First you need to enable ARM performance counter for user-space access (details are here). It can be done only in kernel-space. Here is the module code and Makefile
you can use to do so:
perfcnt_enable.c:
#include <linux/module.h>
static int __init perfcnt_enable_init(void)
{
/* Enable user-mode access to the performance counter */
asm ("mcr p15, 0, %0, C9, C14, 0\n\t" :: "r"(1));
/* Disable counter overflow interrupts (just in case) */
asm ("mcr p15, 0, %0, C9, C14, 2\n\t" :: "r"(0x8000000f));
pr_debug("### perfcnt_enable module is loaded\n");
return 0;
}
static void __exit perfcnt_enable_exit(void)
{
}
module_init(perfcnt_enable_init);
module_exit(perfcnt_enable_exit);
MODULE_AUTHOR("Sam Protsenko");
MODULE_DESCRIPTION("Module for enabling performance counter on ARMv7");
MODULE_LICENSE("GPL");
Makefile:
ifneq ($(KERNELRELEASE),)
# kbuild part of makefile
CFLAGS_perfcnt_enable.o := -DDEBUG
obj-m := perfcnt_enable.o
else
# normal makefile
KDIR ?= /lib/modules/$(shell uname -r)/build
module:
$(MAKE) -C $(KDIR) M=$(PWD) modules
clean:
$(MAKE) -C $(KDIR) M=$(PWD) clean
.PHONY: module clean
endif
Build kernel module
Using configured shell environment from previous step, let's export one more environment variable:
$ export KDIR=/path/to/your/kernel/sources/dir
Now just run:
$ make
The module is built (perfcnt_enable.ko
file).
User-space application
Once ARM performance counter is enabled in kernel-space (by kernel module), you can read its value in user-space application. Here is the example of such application.

* Dataset

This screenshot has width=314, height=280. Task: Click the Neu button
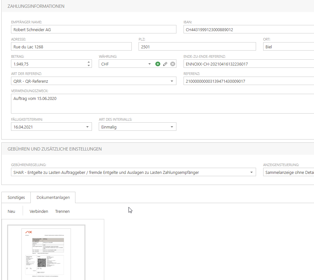[11, 211]
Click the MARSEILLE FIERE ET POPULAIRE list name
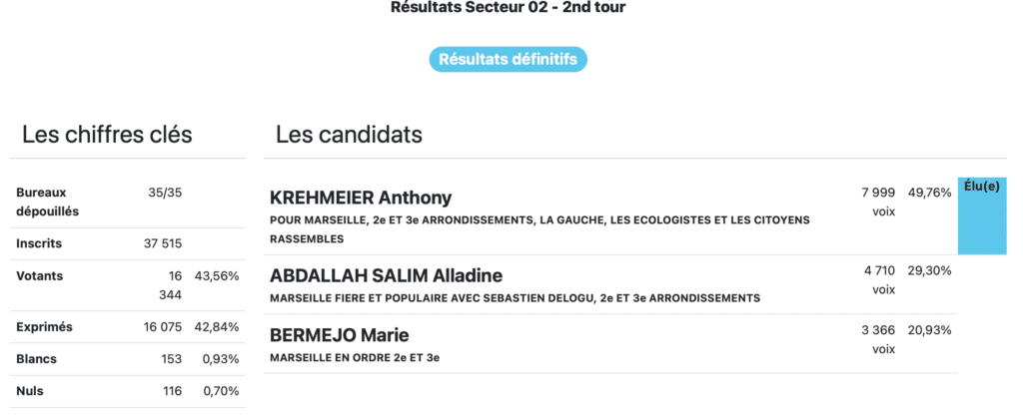 tap(514, 297)
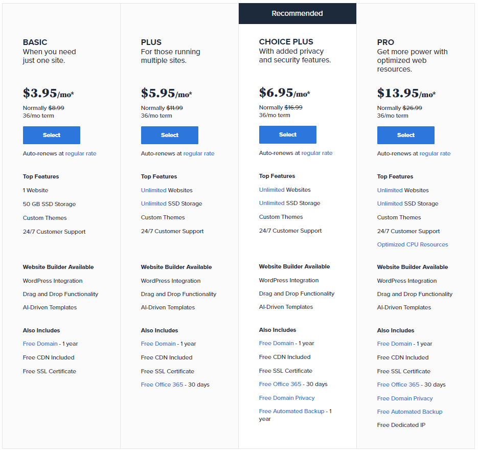
Task: Open regular rate details for BASIC plan
Action: 81,153
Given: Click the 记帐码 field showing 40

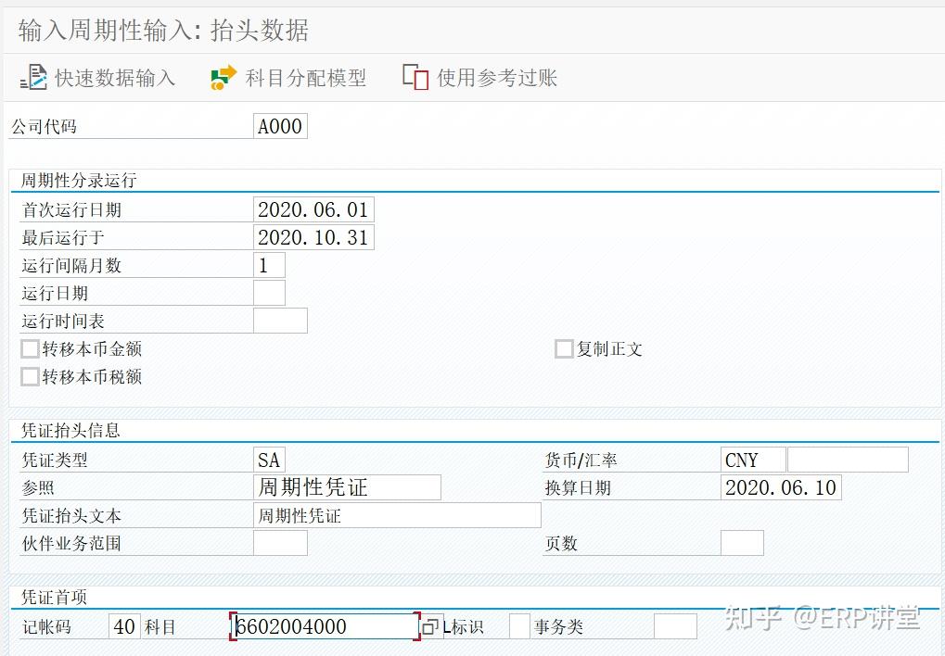Looking at the screenshot, I should 125,625.
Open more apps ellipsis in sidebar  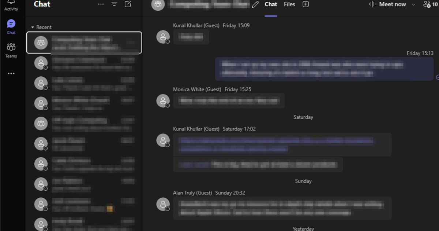click(x=11, y=73)
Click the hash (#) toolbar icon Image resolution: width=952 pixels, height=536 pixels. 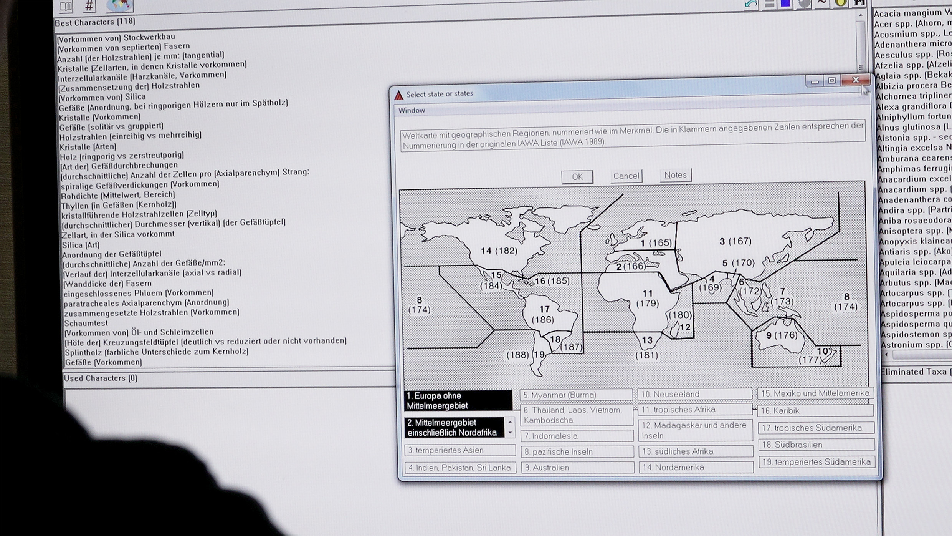click(x=89, y=5)
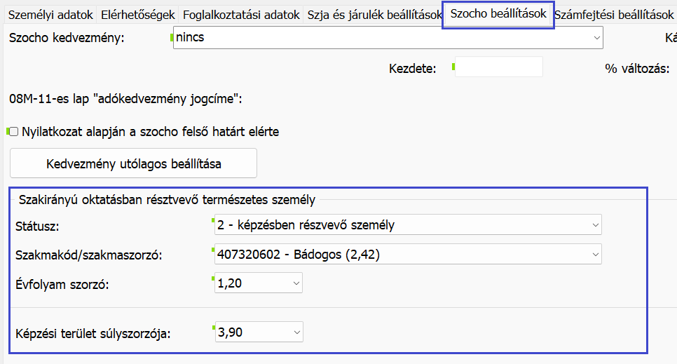Click the 407320602 - Bádogos value text
The image size is (677, 364).
coord(299,255)
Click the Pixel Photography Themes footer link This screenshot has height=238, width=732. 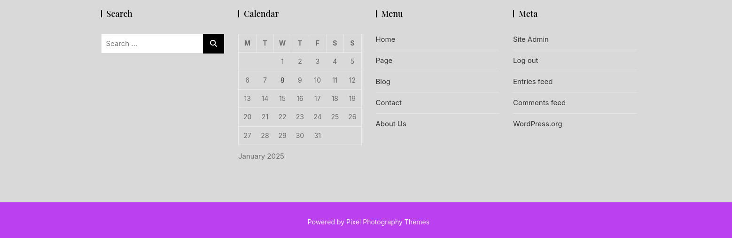coord(388,222)
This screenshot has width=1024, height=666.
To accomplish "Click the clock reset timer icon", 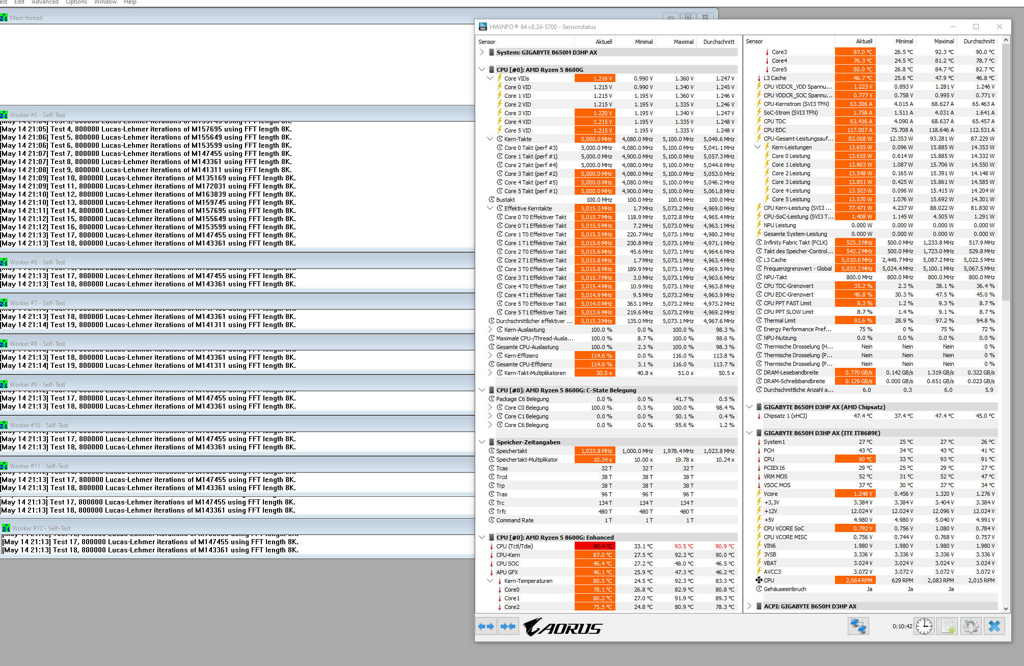I will point(924,626).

* Direction A
In the ARM performance counter guide, which environment variable must be exported before running make to build the module?
* Direction B
Continue the ARM performance counter guide after its last sentence.

* Right answer A
KDIR, set to the path of the kernel sources directory.

* Right answer B
perfcnt_test.c:
#include <stdio.h>
#include <stdlib.h>
#include <unistd.h>
static unsigned int get_cyclecount(void)
{
unsigned int value;
/* Read CCNT Register */
asm volatile ("mrc p15, 0, %0, c9, c13, 0\t\n": "=r"(value));
return value;
}
static void init_perfcounters(int32_t do_reset, int32_t enable_divider)
{
/* In general enable all counters (including cycle counter) */
int32_t value = 1;
/* Peform reset */
if (do_reset) {
value |= 2; /* reset all counters to zero */
value |= 4; /* reset cycle counter to zero */
}
if (enable_divider)
value |= 8; /* enable "by 64" divider for CCNT */
value |= 16;
/* Program the performance-counter control-register */
asm volatile ("mcr p15, 0, %0, c9, c12, 0\t\n" :: "r"(value));
/* Enable all counters */
asm volatile ("mcr p15, 0, %0, c9, c12, 1\t\n" :: "r"(0x8000000f));
/* Clear overflows */
asm volatile ("mcr p15, 0, %0, c9, c12, 3\t\n" :: "r"(0x8000000f));
}
int main(void)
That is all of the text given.